Array copy is a rather unexpensive operation. It is done on a very basic level (its a java native static method) and you are not yet in the range where the performance becomes really important.

In your example you copy approx 12000 times an array of size 150000 (on average). This does not take much time. I tested it here on my laptop and it took less than 500 ms.

Update I used the following code to measure on my laptop (Intel P8400)

import java.util.Random;

public class PerformanceArrayCopy {

    public static void main(String[] args) {

        int[] lengths = new int[] { 10000, 50000, 125000, 250000 };
        int[] loops = new int[] { 1000, 5000, 10000, 20000 };

        for (int length : lengths) {
            for (int loop : loops) {

                Object[] list1 = new Object[length];
                Object[] list2 = new Object[length];

                for (int k = 0; k < 100; k++) {
                    System.arraycopy(list1, 0, list2, 0, list1.length);
                }

                int[] len = new int[loop];
                int[] ofs = new int[loop];

                Random rnd = new Random();
                for (int k = 0; k < loop; k++) {
                    len[k] = rnd.nextInt(length);
                    ofs[k] = rnd.nextInt(length - len[k]);
                }

                long n = System.nanoTime();
                for (int k = 0; k < loop; k++) {
                    System.arraycopy(list1, ofs[k], list2, ofs[k], len[k]);
                }
                n = System.nanoTime() - n;
                System.out.print("length: " + length);
                System.out.print("\tloop: " + loop);
                System.out.print("\truntime [ms]: " + n / 1000000);
                System.out.println();
            }
        }
    }
}

Some results:

length: 10000   loop: 10000 runtime [ms]: 47
length: 50000   loop: 10000 runtime [ms]: 228
length: 125000  loop: 10000 runtime [ms]: 575
length: 250000  loop: 10000 runtime [ms]: 1198

I think the difference in performance is likely coming down to the difference that ArrayList supports random access where LinkedList does not.

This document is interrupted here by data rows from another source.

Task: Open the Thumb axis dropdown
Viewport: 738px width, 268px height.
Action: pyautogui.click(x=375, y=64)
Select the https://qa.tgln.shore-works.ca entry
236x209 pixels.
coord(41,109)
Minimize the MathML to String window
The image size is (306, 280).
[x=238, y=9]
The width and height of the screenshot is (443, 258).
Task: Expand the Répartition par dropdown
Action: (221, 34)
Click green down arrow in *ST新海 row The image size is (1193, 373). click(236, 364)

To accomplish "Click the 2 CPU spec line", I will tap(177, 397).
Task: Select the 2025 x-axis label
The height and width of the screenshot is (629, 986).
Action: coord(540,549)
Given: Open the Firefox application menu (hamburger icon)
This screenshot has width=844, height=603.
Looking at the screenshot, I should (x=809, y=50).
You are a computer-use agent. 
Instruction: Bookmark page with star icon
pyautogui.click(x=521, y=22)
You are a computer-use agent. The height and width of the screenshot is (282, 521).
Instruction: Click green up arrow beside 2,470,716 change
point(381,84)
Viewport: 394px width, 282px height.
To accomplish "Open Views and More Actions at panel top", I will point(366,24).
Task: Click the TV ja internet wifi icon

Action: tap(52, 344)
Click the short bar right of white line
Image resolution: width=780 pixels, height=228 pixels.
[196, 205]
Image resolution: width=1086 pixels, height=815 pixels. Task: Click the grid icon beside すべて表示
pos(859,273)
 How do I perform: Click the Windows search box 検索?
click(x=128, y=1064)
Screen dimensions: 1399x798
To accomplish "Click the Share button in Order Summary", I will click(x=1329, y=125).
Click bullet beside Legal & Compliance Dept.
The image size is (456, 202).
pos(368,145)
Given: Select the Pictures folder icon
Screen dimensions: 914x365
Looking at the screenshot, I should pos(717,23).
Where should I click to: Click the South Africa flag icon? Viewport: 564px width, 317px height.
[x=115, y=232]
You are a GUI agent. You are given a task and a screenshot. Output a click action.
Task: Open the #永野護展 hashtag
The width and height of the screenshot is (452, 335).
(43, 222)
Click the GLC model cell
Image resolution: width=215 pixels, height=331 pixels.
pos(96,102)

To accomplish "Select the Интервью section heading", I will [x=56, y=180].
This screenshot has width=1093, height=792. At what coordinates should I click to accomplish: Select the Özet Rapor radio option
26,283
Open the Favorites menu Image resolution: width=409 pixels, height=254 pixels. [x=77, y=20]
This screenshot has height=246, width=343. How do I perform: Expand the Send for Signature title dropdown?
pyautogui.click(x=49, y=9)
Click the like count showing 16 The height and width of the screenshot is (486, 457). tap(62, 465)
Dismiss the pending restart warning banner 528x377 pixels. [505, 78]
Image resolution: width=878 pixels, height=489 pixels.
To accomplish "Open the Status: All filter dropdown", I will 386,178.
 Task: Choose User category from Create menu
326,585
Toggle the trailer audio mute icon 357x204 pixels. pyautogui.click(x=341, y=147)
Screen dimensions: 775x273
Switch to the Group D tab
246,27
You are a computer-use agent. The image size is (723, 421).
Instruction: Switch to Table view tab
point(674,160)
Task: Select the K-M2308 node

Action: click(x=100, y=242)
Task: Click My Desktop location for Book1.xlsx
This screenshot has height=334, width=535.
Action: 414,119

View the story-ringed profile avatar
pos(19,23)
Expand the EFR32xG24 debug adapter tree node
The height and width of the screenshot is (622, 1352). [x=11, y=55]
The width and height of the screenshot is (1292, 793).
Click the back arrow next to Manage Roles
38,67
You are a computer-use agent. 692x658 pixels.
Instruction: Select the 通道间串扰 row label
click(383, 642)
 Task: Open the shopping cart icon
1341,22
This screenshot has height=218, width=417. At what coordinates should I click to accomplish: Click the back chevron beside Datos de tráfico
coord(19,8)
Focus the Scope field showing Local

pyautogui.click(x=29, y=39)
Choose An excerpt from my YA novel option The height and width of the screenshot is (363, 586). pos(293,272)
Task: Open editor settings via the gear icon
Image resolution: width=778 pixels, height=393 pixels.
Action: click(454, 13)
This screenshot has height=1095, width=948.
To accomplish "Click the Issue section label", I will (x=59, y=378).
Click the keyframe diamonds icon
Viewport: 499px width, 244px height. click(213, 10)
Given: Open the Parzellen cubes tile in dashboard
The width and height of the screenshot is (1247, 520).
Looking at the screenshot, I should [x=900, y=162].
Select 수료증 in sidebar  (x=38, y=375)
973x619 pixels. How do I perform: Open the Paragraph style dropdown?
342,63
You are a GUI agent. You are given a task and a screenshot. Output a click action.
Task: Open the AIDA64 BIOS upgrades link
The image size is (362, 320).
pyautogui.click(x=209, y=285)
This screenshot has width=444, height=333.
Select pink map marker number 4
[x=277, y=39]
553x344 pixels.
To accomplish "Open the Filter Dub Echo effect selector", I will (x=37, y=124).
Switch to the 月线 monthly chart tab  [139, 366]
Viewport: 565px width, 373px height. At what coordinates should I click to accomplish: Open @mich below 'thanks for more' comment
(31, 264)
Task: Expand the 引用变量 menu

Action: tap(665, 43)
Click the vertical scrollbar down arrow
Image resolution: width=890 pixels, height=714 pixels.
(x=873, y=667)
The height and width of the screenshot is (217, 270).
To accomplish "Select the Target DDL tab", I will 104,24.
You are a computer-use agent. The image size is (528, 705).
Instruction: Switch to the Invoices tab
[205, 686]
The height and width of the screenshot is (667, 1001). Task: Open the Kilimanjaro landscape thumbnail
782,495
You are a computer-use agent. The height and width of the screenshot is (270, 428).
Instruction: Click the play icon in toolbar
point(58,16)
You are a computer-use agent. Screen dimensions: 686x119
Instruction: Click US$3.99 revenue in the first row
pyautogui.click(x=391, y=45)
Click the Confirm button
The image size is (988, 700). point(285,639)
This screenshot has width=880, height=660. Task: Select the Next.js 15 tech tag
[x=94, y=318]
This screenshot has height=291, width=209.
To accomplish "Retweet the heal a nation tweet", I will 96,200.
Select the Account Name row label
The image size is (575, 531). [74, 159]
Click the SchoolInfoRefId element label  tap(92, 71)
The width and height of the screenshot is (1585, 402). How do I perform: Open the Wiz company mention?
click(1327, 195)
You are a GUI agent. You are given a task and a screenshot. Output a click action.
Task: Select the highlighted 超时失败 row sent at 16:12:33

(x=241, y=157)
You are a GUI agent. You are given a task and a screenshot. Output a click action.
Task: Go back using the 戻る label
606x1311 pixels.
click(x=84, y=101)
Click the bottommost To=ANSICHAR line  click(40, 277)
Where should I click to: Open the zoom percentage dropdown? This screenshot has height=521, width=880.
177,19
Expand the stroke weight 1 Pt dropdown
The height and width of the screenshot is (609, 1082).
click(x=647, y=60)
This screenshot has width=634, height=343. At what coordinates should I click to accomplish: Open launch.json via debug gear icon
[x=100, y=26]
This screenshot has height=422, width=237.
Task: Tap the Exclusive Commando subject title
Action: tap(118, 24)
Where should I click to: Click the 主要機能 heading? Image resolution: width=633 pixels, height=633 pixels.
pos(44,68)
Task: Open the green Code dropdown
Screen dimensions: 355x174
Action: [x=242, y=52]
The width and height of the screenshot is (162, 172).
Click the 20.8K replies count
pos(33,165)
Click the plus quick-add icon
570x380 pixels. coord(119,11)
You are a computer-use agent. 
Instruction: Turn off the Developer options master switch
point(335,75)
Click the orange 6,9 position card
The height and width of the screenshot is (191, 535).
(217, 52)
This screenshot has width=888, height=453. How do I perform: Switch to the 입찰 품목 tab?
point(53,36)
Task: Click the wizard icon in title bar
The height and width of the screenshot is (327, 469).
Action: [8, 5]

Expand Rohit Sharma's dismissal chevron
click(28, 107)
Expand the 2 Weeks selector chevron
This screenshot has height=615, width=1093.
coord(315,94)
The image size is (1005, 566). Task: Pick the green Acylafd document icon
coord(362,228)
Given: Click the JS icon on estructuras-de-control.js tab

If I want to get(1000) of an ArrayList I am specifying a specific index to access this, however LinkedList doesn't support this as it is organized through Node references.

If I call get(1000) of LinkedList, it will iterate the entire list until if finds index 1000 and this can be exorbitantly expensive if you have a large number of items in the LinkedList.


Interesting and unexpected results. This is just a hypothesis, but...

On average one of your array element removals will require moving half of your list (everything after it) back one element. If each item is a 64-bit pointer to an object (8 bytes), then this means copying 125000 items x 8 Bytes per pointer = 1 MB.

A modern CPU can copy a contiguous block of 1 MB of RAM to RAM pretty quickly.

Compared to looping over a linked list for every access, which requires comparisons and branching and other CPU unfriendly activities, the RAM copy is fast.

You should really try benchmarking the various operations independently and see how efficient they are with various list implementations. Share your results here if you do!